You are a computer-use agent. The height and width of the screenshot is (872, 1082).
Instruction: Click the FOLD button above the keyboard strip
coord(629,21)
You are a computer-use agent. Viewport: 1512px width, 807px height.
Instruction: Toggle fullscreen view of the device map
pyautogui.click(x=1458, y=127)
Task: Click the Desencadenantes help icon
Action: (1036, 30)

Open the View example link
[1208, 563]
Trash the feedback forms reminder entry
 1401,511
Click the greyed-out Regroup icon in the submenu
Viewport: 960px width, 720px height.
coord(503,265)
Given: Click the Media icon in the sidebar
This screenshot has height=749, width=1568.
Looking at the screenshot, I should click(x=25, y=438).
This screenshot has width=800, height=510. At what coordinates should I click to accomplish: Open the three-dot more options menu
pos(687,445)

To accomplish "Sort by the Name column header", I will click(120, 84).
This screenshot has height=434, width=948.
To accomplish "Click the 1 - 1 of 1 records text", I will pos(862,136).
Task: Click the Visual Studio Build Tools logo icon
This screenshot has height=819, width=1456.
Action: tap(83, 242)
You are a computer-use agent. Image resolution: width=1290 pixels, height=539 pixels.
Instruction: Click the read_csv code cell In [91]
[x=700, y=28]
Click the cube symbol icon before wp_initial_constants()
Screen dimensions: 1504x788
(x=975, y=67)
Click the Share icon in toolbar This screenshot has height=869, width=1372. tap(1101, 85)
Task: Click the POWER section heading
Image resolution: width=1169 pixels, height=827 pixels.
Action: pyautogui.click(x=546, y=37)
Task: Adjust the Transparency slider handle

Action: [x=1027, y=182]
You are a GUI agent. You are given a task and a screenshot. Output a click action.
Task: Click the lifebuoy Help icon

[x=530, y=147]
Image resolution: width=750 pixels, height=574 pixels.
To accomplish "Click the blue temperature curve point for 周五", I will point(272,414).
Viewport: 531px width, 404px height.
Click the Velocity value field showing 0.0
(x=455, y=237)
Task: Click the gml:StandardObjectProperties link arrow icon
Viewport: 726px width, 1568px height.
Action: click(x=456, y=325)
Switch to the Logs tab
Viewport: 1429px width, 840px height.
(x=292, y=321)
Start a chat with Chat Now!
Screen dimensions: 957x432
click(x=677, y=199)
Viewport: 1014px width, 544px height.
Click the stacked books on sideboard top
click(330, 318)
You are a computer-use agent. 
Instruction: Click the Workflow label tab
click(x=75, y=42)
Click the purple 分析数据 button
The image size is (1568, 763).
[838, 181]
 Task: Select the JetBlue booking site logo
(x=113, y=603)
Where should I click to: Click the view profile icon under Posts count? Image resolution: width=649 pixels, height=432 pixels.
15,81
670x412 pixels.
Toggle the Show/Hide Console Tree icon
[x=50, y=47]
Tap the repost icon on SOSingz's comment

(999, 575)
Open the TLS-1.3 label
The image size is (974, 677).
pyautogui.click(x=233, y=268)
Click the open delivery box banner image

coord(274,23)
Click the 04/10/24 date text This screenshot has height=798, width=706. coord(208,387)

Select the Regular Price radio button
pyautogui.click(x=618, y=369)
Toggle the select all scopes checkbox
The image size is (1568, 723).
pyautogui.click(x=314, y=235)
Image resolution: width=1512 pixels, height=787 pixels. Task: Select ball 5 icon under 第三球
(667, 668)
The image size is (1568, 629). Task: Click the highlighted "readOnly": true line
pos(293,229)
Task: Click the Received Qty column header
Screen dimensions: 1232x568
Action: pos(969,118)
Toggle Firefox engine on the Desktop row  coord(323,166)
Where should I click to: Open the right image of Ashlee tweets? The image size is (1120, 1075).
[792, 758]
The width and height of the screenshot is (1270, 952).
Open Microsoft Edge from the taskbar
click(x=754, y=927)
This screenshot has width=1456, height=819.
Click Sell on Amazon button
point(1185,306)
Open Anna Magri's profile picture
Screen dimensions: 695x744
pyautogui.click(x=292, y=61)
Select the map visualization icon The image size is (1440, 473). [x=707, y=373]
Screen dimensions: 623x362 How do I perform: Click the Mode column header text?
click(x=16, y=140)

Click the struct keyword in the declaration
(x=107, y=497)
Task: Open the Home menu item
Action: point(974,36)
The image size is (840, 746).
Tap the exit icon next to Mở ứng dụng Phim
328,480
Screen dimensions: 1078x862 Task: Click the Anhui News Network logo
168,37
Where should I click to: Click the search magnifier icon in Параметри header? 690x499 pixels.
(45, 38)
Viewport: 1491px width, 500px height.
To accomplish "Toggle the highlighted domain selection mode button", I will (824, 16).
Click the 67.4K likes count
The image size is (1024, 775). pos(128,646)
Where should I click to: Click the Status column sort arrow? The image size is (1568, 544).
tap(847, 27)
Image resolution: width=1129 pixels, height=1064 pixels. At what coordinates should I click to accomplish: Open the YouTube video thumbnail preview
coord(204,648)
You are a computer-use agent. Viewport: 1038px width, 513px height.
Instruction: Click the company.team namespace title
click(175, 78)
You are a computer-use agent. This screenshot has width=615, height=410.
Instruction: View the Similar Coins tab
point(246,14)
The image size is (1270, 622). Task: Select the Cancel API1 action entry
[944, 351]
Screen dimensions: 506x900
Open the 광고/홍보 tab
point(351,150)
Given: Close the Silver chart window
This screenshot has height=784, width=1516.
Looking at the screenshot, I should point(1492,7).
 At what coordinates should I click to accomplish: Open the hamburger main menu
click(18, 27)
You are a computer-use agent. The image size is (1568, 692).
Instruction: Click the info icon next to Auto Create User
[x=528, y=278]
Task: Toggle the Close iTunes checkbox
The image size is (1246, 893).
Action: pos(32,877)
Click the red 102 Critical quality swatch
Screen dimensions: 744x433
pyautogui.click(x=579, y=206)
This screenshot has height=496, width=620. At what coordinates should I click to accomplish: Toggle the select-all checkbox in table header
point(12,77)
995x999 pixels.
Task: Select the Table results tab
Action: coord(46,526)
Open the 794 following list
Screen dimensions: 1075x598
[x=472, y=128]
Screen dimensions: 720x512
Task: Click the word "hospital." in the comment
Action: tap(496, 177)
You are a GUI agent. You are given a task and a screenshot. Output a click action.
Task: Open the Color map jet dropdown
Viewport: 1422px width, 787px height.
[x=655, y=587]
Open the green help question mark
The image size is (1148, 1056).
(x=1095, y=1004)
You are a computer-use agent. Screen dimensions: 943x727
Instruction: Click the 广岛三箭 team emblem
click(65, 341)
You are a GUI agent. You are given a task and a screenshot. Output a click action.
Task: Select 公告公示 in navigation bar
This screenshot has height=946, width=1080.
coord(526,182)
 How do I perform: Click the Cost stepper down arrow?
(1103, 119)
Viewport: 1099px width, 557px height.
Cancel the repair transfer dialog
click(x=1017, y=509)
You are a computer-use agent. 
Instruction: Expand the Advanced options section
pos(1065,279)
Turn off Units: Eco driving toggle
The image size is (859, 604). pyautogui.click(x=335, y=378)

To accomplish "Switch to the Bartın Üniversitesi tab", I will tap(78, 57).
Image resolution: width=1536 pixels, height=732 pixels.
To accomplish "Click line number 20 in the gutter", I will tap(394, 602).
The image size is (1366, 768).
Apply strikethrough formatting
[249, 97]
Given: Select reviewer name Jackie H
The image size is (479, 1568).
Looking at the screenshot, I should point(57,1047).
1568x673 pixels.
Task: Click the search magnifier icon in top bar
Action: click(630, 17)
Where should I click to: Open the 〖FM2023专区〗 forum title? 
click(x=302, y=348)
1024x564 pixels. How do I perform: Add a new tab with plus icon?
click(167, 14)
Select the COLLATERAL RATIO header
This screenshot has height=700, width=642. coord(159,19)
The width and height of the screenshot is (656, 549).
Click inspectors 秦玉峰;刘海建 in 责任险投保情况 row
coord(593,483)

■ ■ ■ ■

Exercise requirements →
Reply with the complete records, restated exactly.

Reply →
You are a computer-use agent. The height and width of the screenshot is (872, 1082).
Instruction: Click the FOLD button above the keyboard strip
coord(629,21)
You are a computer-use agent. Viewport: 1512px width, 807px height.
Instruction: Toggle fullscreen view of the device map
pyautogui.click(x=1458, y=127)
Task: Click the Desencadenantes help icon
Action: (1036, 30)

Open the View example link
[1208, 563]
Trash the feedback forms reminder entry
 1401,511
Click the greyed-out Regroup icon in the submenu
Viewport: 960px width, 720px height.
coord(503,265)
Given: Click the Media icon in the sidebar
This screenshot has height=749, width=1568.
Looking at the screenshot, I should click(x=25, y=438).
This screenshot has width=800, height=510. At what coordinates should I click to accomplish: Open the three-dot more options menu
pos(687,445)

To accomplish "Sort by the Name column header", I will click(120, 84).
This screenshot has height=434, width=948.
To accomplish "Click the 1 - 1 of 1 records text", I will pos(862,136).
Task: Click the Visual Studio Build Tools logo icon
This screenshot has height=819, width=1456.
Action: tap(83, 242)
You are a computer-use agent. Image resolution: width=1290 pixels, height=539 pixels.
Instruction: Click the read_csv code cell In [91]
[x=700, y=28]
Click the cube symbol icon before wp_initial_constants()
Screen dimensions: 1504x788
(x=975, y=67)
Click the Share icon in toolbar This screenshot has height=869, width=1372. tap(1101, 85)
Task: Click the POWER section heading
Image resolution: width=1169 pixels, height=827 pixels.
Action: pyautogui.click(x=546, y=37)
Task: Adjust the Transparency slider handle

Action: [x=1027, y=182]
You are a GUI agent. You are given a task and a screenshot. Output a click action.
Task: Click the lifebuoy Help icon

[x=530, y=147]
Image resolution: width=750 pixels, height=574 pixels.
To accomplish "Click the blue temperature curve point for 周五", I will point(272,414).
Viewport: 531px width, 404px height.
Click the Velocity value field showing 0.0
(x=455, y=237)
Task: Click the gml:StandardObjectProperties link arrow icon
Viewport: 726px width, 1568px height.
Action: click(x=456, y=325)
Switch to the Logs tab
Viewport: 1429px width, 840px height.
(x=292, y=321)
Start a chat with Chat Now!
Screen dimensions: 957x432
click(x=677, y=199)
Viewport: 1014px width, 544px height.
Click the stacked books on sideboard top
click(330, 318)
You are a computer-use agent. 
Instruction: Click the Workflow label tab
click(x=75, y=42)
Click the purple 分析数据 button
The image size is (1568, 763).
[838, 181]
 Task: Select the JetBlue booking site logo
(x=113, y=603)
Where should I click to: Click the view profile icon under Posts count? Image resolution: width=649 pixels, height=432 pixels.
15,81
670x412 pixels.
Toggle the Show/Hide Console Tree icon
[x=50, y=47]
Tap the repost icon on SOSingz's comment

(999, 575)
Open the TLS-1.3 label
The image size is (974, 677).
pyautogui.click(x=233, y=268)
Click the open delivery box banner image

coord(274,23)
Click the 04/10/24 date text This screenshot has height=798, width=706. coord(208,387)

Select the Regular Price radio button
pyautogui.click(x=618, y=369)
Toggle the select all scopes checkbox
The image size is (1568, 723).
pyautogui.click(x=314, y=235)
Image resolution: width=1512 pixels, height=787 pixels. Task: Select ball 5 icon under 第三球
(667, 668)
The image size is (1568, 629). Task: Click the highlighted "readOnly": true line
pos(293,229)
Task: Click the Received Qty column header
Screen dimensions: 1232x568
Action: pos(969,118)
Toggle Firefox engine on the Desktop row  coord(323,166)
Where should I click to: Open the right image of Ashlee tweets? The image size is (1120, 1075).
[792, 758]
The width and height of the screenshot is (1270, 952).
Open Microsoft Edge from the taskbar
click(x=754, y=927)
This screenshot has width=1456, height=819.
Click Sell on Amazon button
point(1185,306)
Open Anna Magri's profile picture
Screen dimensions: 695x744
pyautogui.click(x=292, y=61)
Select the map visualization icon The image size is (1440, 473). [x=707, y=373]
Screen dimensions: 623x362 How do I perform: Click the Mode column header text?
click(x=16, y=140)

Click the struct keyword in the declaration
(x=107, y=497)
Task: Open the Home menu item
Action: point(974,36)
The image size is (840, 746).
Tap the exit icon next to Mở ứng dụng Phim
328,480
Screen dimensions: 1078x862 Task: Click the Anhui News Network logo
168,37
Where should I click to: Click the search magnifier icon in Параметри header? 690x499 pixels.
(45, 38)
Viewport: 1491px width, 500px height.
To accomplish "Toggle the highlighted domain selection mode button", I will (824, 16).
Click the 67.4K likes count
The image size is (1024, 775). pos(128,646)
Where should I click to: Click the Status column sort arrow? The image size is (1568, 544).
tap(847, 27)
Image resolution: width=1129 pixels, height=1064 pixels. At what coordinates should I click to accomplish: Open the YouTube video thumbnail preview
coord(204,648)
You are a computer-use agent. Viewport: 1038px width, 513px height.
Instruction: Click the company.team namespace title
click(175, 78)
You are a computer-use agent. This screenshot has width=615, height=410.
Instruction: View the Similar Coins tab
point(246,14)
The image size is (1270, 622). Task: Select the Cancel API1 action entry
[944, 351]
Screen dimensions: 506x900
Open the 광고/홍보 tab
point(351,150)
Given: Close the Silver chart window
This screenshot has height=784, width=1516.
Looking at the screenshot, I should point(1492,7).
 At what coordinates should I click to accomplish: Open the hamburger main menu
click(18, 27)
You are a computer-use agent. The image size is (1568, 692).
Instruction: Click the info icon next to Auto Create User
[x=528, y=278]
Task: Toggle the Close iTunes checkbox
The image size is (1246, 893).
Action: pos(32,877)
Click the red 102 Critical quality swatch
Screen dimensions: 744x433
pyautogui.click(x=579, y=206)
This screenshot has height=496, width=620. At what coordinates should I click to accomplish: Toggle the select-all checkbox in table header
point(12,77)
995x999 pixels.
Task: Select the Table results tab
Action: coord(46,526)
Open the 794 following list
Screen dimensions: 1075x598
[x=472, y=128]
Screen dimensions: 720x512
Task: Click the word "hospital." in the comment
Action: tap(496, 177)
You are a GUI agent. You are given a task and a screenshot. Output a click action.
Task: Open the Color map jet dropdown
Viewport: 1422px width, 787px height.
[x=655, y=587]
Open the green help question mark
The image size is (1148, 1056).
(x=1095, y=1004)
You are a computer-use agent. Screen dimensions: 943x727
Instruction: Click the 广岛三箭 team emblem
click(65, 341)
You are a GUI agent. You are given a task and a screenshot. Output a click action.
Task: Select 公告公示 in navigation bar
This screenshot has height=946, width=1080.
coord(526,182)
 How do I perform: Click the Cost stepper down arrow?
(1103, 119)
Viewport: 1099px width, 557px height.
Cancel the repair transfer dialog
click(x=1017, y=509)
You are a computer-use agent. 
Instruction: Expand the Advanced options section
pos(1065,279)
Turn off Units: Eco driving toggle
The image size is (859, 604). pyautogui.click(x=335, y=378)

To accomplish "Switch to the Bartın Üniversitesi tab", I will tap(78, 57).
Image resolution: width=1536 pixels, height=732 pixels.
To accomplish "Click line number 20 in the gutter", I will tap(394, 602).
The image size is (1366, 768).
Apply strikethrough formatting
[249, 97]
Given: Select reviewer name Jackie H
The image size is (479, 1568).
Looking at the screenshot, I should point(57,1047).
1568x673 pixels.
Task: Click the search magnifier icon in top bar
Action: click(630, 17)
Where should I click to: Open the 〖FM2023专区〗 forum title? 
click(x=302, y=348)
1024x564 pixels. How do I perform: Add a new tab with plus icon?
click(167, 14)
Select the COLLATERAL RATIO header
This screenshot has height=700, width=642. coord(159,19)
The width and height of the screenshot is (656, 549).
Click inspectors 秦玉峰;刘海建 in 责任险投保情况 row
coord(593,483)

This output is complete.